Humans of Tyson 2024
Tom Radomski
Postdoctoral Research Associate, Team Skeet
Lab mentor Tom Radomski is about to complete his 15-month postdoctoral research in Tyson’s Mosquito Ecology Lab. Joining co-mentors Kim Medley and Katie Westby on the frontier of climate-resilient-mosquito research, Radomski details his novel fascination with mosquitos below.
What about mosquitoes is exciting to you?
“First, people care about them. You can’t not interact with them in St. Louis. Most people are aware that mosquitos spread diseases and even if they are not, mosquitos would still be painful and annoying. But it hasn’t always been this way, at least to this extent.

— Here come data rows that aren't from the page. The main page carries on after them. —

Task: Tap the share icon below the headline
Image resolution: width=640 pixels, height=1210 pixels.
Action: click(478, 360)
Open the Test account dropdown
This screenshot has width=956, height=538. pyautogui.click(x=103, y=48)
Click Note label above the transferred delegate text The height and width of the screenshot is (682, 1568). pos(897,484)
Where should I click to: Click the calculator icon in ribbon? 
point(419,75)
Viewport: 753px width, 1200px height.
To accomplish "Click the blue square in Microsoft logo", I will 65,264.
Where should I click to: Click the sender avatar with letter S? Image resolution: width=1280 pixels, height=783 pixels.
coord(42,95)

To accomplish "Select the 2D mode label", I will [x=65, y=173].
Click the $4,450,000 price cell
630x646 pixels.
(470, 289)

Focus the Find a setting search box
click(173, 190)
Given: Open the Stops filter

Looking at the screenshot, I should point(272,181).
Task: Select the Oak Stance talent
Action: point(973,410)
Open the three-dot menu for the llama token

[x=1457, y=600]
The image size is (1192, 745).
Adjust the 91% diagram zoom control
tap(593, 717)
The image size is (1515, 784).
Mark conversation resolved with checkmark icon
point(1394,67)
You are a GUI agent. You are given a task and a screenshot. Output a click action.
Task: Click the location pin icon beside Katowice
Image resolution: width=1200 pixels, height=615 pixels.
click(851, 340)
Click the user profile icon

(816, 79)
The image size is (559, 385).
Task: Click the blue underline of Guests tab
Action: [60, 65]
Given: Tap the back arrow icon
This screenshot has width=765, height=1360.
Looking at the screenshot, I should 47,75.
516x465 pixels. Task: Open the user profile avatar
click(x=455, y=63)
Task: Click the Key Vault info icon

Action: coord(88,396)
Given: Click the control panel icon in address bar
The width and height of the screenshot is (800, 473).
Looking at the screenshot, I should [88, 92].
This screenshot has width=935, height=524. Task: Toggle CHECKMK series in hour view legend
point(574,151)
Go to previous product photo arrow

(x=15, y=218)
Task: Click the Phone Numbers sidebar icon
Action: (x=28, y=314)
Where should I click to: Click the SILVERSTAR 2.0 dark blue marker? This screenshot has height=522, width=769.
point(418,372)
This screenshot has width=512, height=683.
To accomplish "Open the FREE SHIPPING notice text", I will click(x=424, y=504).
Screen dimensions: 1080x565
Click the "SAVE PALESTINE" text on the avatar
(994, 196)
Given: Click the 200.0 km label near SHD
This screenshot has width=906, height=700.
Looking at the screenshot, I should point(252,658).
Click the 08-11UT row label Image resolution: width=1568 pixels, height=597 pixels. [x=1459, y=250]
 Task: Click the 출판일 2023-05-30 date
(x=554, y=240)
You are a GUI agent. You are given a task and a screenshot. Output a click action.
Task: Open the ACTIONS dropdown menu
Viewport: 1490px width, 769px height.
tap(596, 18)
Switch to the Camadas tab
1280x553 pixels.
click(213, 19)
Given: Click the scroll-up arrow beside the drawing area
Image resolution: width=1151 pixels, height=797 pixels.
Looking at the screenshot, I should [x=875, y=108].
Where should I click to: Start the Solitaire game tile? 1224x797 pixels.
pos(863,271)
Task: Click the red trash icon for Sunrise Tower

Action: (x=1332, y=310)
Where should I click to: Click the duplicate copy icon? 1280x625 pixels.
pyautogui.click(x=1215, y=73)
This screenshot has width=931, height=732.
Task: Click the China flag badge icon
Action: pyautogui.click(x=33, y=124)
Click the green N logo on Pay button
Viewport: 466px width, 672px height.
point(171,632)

Second, they’re such a cool study system! They’re really malleable. I think of them as little robots. If I don't want them to lay eggs, I don't feed them blood and they won't. They can just eat sugar water and they'll survive. If I do want them to lay eggs, I feed them blood. I can mess with the lights and they lay different kinds of eggs. They have this very plastic life history that we know how to manipulate. I was telling a friend about it and he thought it was really creepy and I was like, ‘It is creepy! But it's cool.’
‘What are you even doing?’ is what most people ask us when we’re in the field wearing our neon vests and Ghostbusters gear [mosquito vacuums, for live specimen collection]. It’s interesting how people light up and share anecdotes of how mosquitos are in their lives. I love the way people can get engaged over science.”